[Start Text shown]

TorqueMaui

From PDP/Grid Wiki
Revision as of 13:38, 13 December 2007 by Davidg@nikhef.nl (talk | contribs)
Jump to navigationJump to search

Installing a Torque and Maui cluster

Prerequisites

Installing the server

Install the following RPMs on the Torque/MAUI server:

  • torque
  • torque-docs
  • torque-server
  • torque-client (for testing)


And on the worker nodes you need only the Torque mom and PAM packages:

  • torque
  • torque-mom
  • torque-pam

And on the submission hosts (desktops and user interface system):

  • torque
  • torque-client
  • torque-docs

Configuring the server

An example configuration is below (for recent torque versions):

#
# Create and define queue test
#
create queue test
set queue test queue_type = Execution
set queue test resources_max.cput = 00:30:00
set queue test resources_max.walltime = 00:35:00
set queue test acl_group_enable = True
set queue test acl_groups = hadron
set queue test acl_groups += emin
set queue test acl_groups += bfys
set queue test keep_completed = 600
set queue test enabled = True
set queue test started = True
#
# Set server attributes.

[End Text shown]

» Set problem 1
From the listing, pull out the lines from the one containing "Giulia [193, 172]" through the final line of the listing, both included, and reproduce them without any change.
» Set problem 2
Continue the text on installing a Torque and Maui cluster, starting right after its last line.

[Start Data for the task]

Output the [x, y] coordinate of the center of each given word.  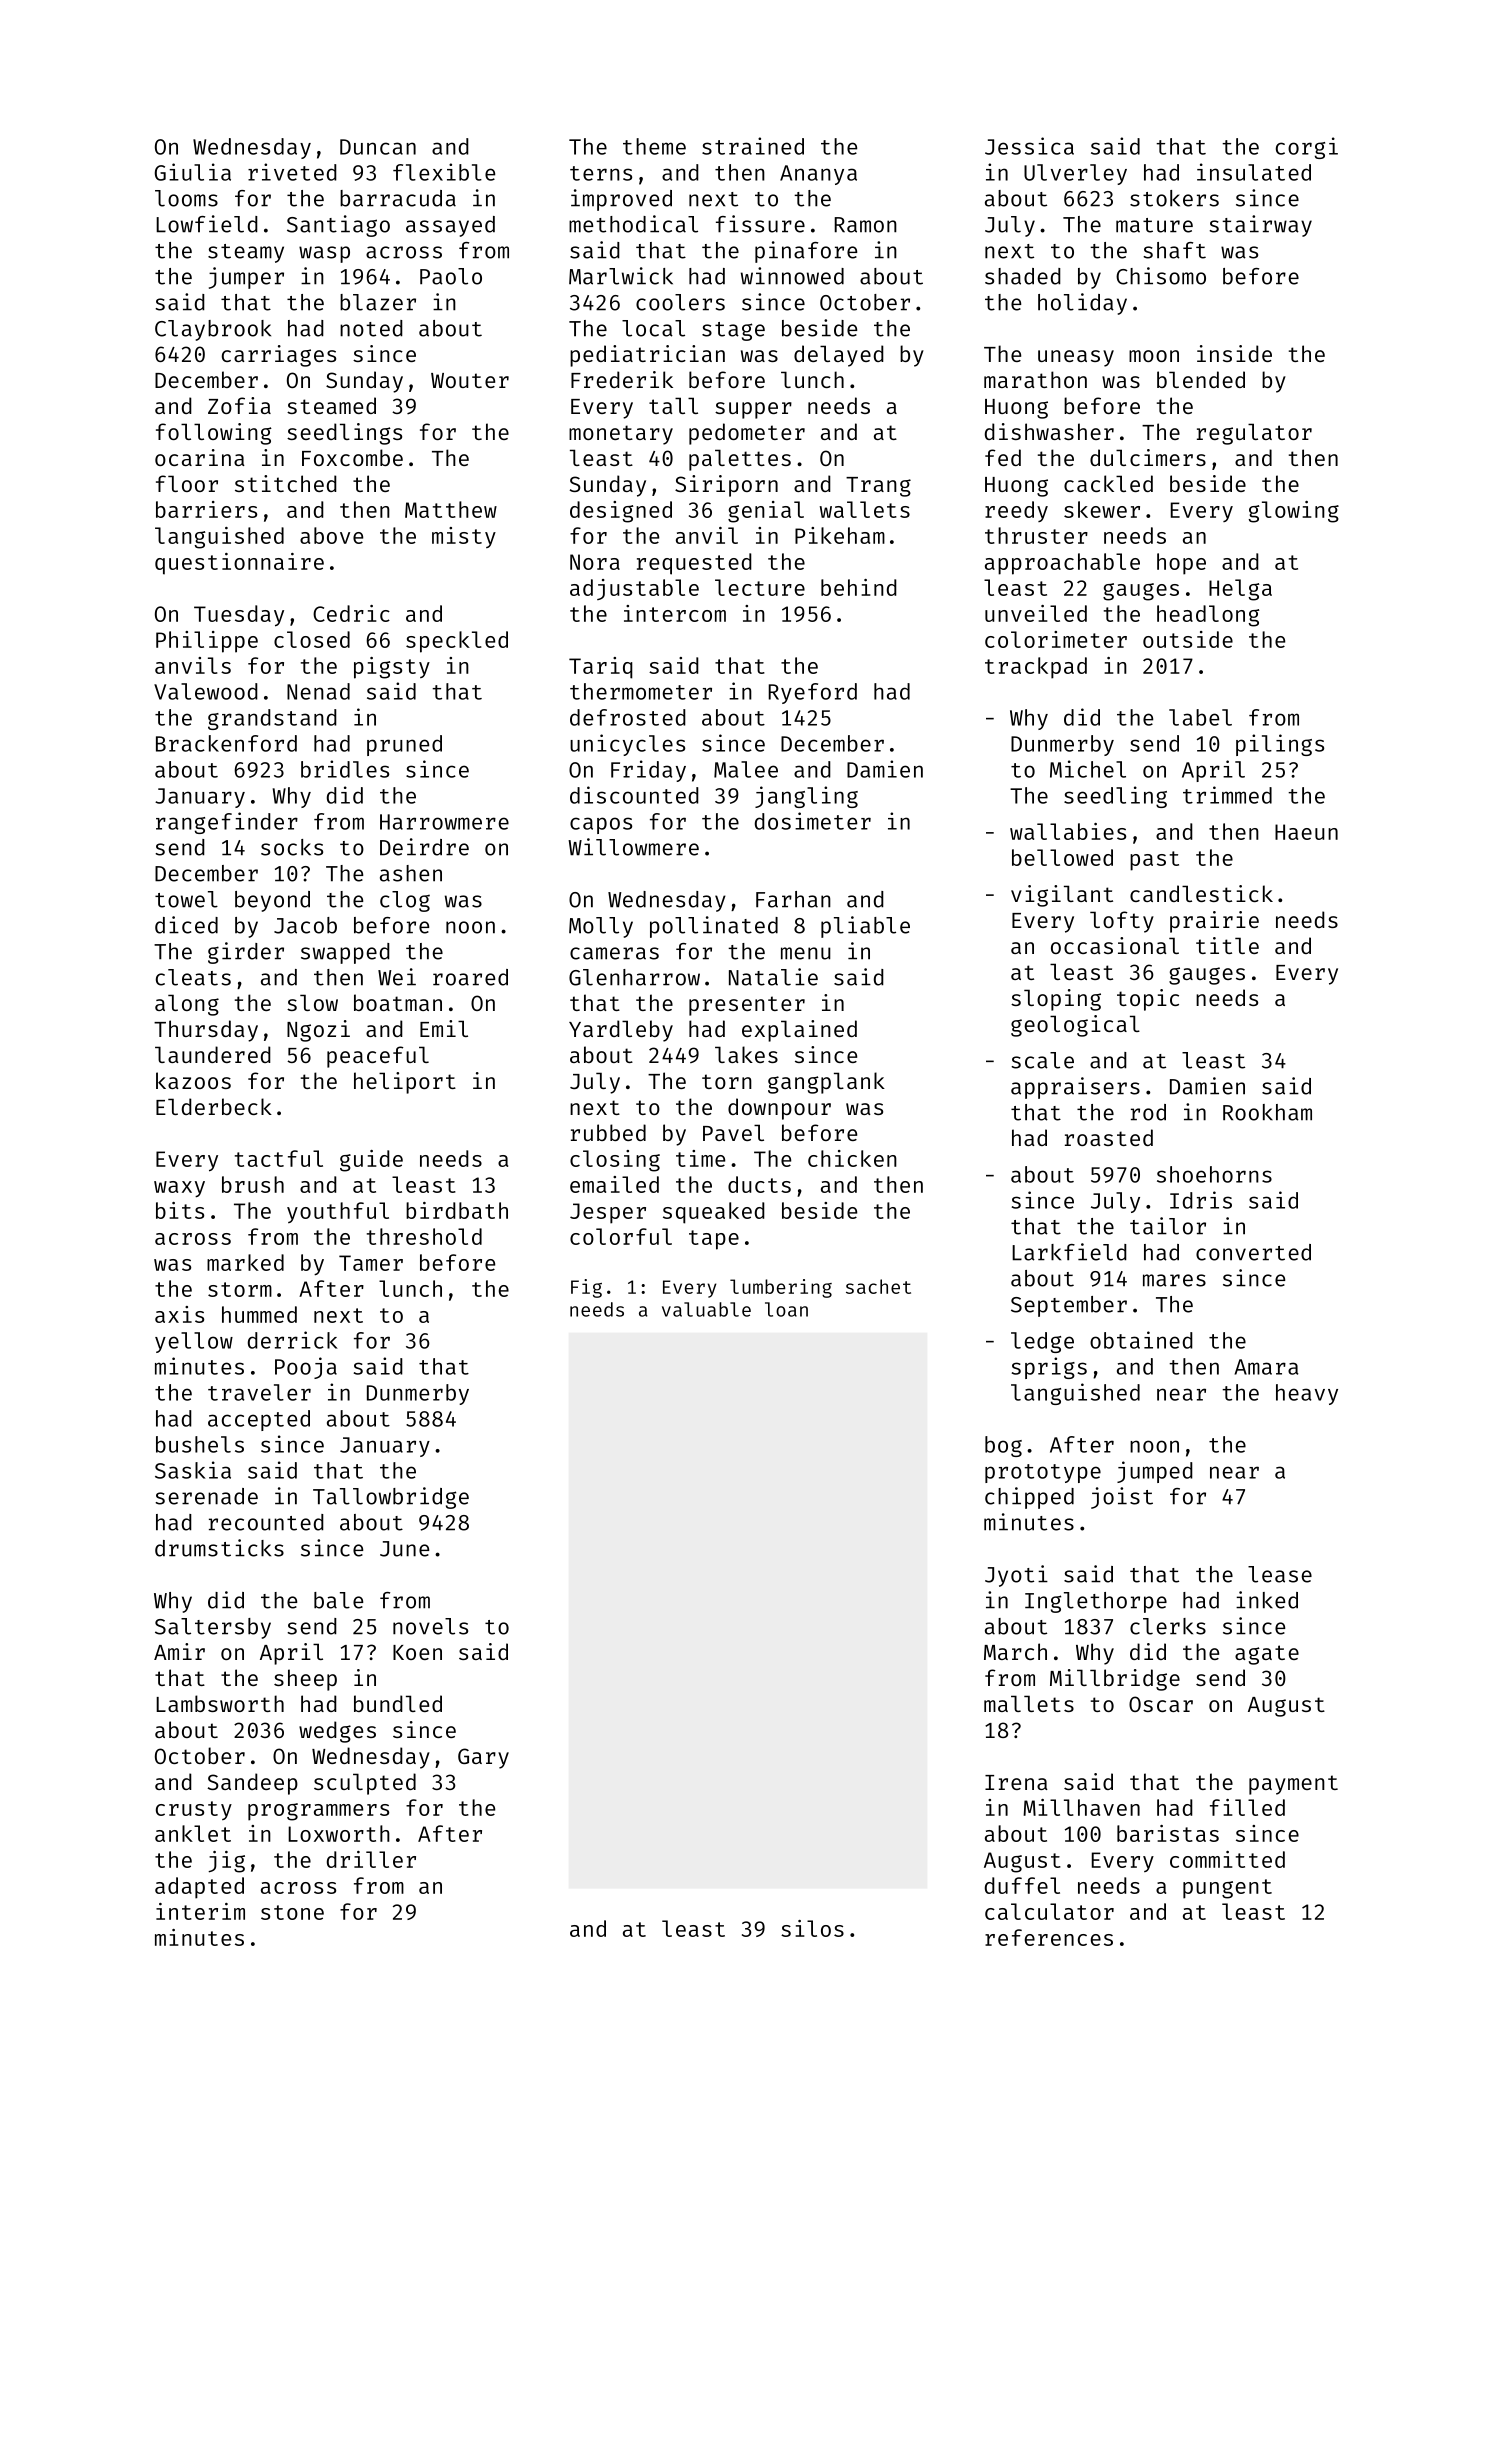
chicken [852, 1158]
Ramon [865, 225]
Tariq [601, 668]
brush [253, 1184]
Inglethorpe [1096, 1602]
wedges [337, 1732]
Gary [483, 1758]
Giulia [193, 172]
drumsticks [219, 1548]
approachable [1062, 564]
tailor [1168, 1226]
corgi [1307, 148]
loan [786, 1309]
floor [187, 483]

[End Data for the task]

» Written reply 1
Giulia [193, 172]
drumsticks [219, 1548]
approachable [1062, 564]
tailor [1168, 1226]
corgi [1307, 148]
loan [786, 1309]
floor [187, 483]

» Written reply 2
#
set server scheduling = True
set server acl_host_enable = True
set server acl_hosts = localhost
set server acl_hosts += localhost.localdomain
set server acl_hosts += *.nikhef.nl
set server submit_hosts = *.nikhef.nl
set server managers = davidg@*.nikhef.nl
set server managers += tond@*.nikhef.nl
set server operators = andrevk@*.nikhef.nl
set server operators += a03@*.nikhef.nl
set server default_queue = test
set server log_events = 127
set server mail_from = root
set server query_other_jobs = False
set server scheduler_iteration = 60
set server node_ping_rate = 300
set server node_check_rate = 600
set server tcp_timeout = 6
set server default_node = farm
set server node_pack = False
set server job_stat_rate = 45
set server poll_jobs = True
set server log_level = 1
set server server_name = pinnacle.nikhef.nl

Configuring the pbs_mom (worker node)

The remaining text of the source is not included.